Evet, Türkiye'de kadın girişimci olmak istiyorsanız İzmir'de olmalısınız. Çünkü önünüzde çok fazla örnek var. Bir diğer neden ise; İzmir'de kadınlara yönelik mobbing (psikolojik baskı)'in diğer kentlere göre daha az olması. Bence TOBB'un kadın girişimcileri desteklemesi çok güzel bir gelişme. Kadınların desteklenmesi için çeşitli projeler üretiyor ya da bunları destekliyor. Mesela bir kadın ev yapımı sabun üretiyor; bir diğeri ise ev yapımı kekleri. Bunlar düşük maliyetli ama girişimciliğe güzel örnekler teşkil ediyor. Ben kendi adıma söyleyecek olursam, iki yıl önce Bornova'da DEPPO adlı bir laboratuar kurdum. Burada, Genetiği Değiştirilmiş Organizmalar (GDO), toprak, su ve yaprak gibi maddelerin analizini yapıyoruz. Akredite olmuş bir laboratuarımız bulunuyor.

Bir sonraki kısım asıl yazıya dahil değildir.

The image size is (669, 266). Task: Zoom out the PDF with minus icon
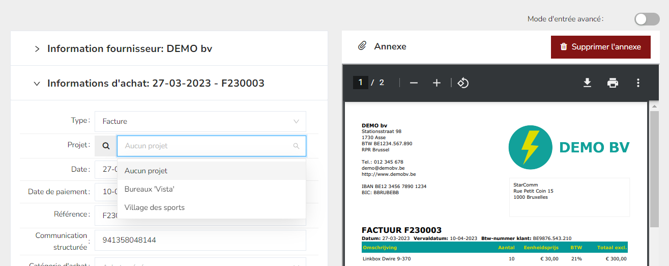414,83
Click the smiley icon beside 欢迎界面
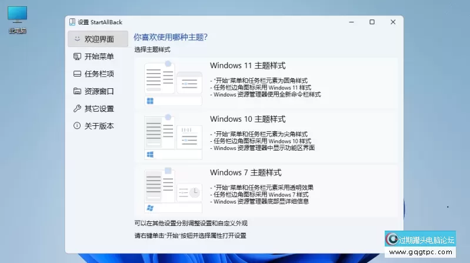Image resolution: width=470 pixels, height=263 pixels. point(76,39)
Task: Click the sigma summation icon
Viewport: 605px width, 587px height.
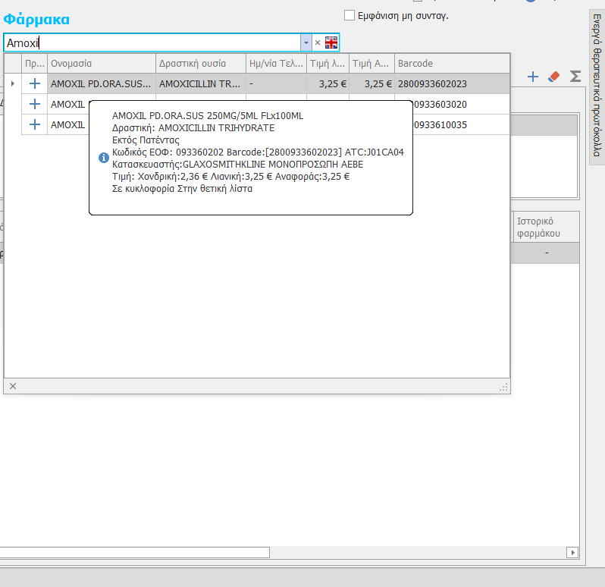Action: pyautogui.click(x=575, y=77)
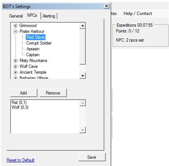The image size is (169, 166).
Task: Click the Add button
Action: point(24,93)
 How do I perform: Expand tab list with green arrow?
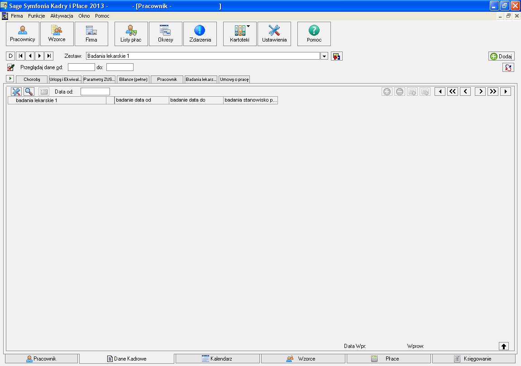pos(10,79)
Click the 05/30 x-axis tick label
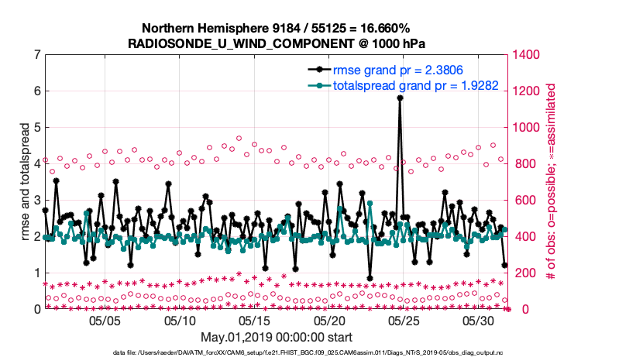This screenshot has height=364, width=643. [478, 321]
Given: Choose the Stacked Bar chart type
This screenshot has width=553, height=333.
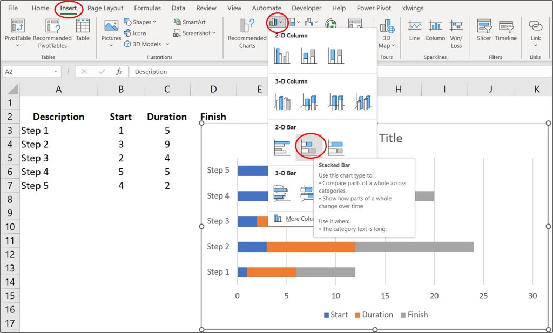Looking at the screenshot, I should point(309,146).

Son olarak denizcilik sektörü ve limanlarla ilgili görüşleriniz nelerdir?
Şu anda denizcilik sektöründe işler biraz yavaşlamış durumda. Limancılık hizmetleri, ülkemizde yeni bir konu aslında. Öncesinde liman işletmesini TCDD yapıyordu, şimdi ise firmalar yapıyor. Ancak liman işletmeciliğini bu işi bilen firmalara verilmesi gerekiyor. Biz bütün ürünlerde, liman içinde taşımacılık yapabilen tek firmayız. Burada dikkat edilecek nokta şu: liman işletmesini iyi yapamazsanız, yabancı gemileri tekrar o limana getiremezsiniz. Bu nedenle limanların doğru ve sağlıklı işletilmesi çok önemli bir konu.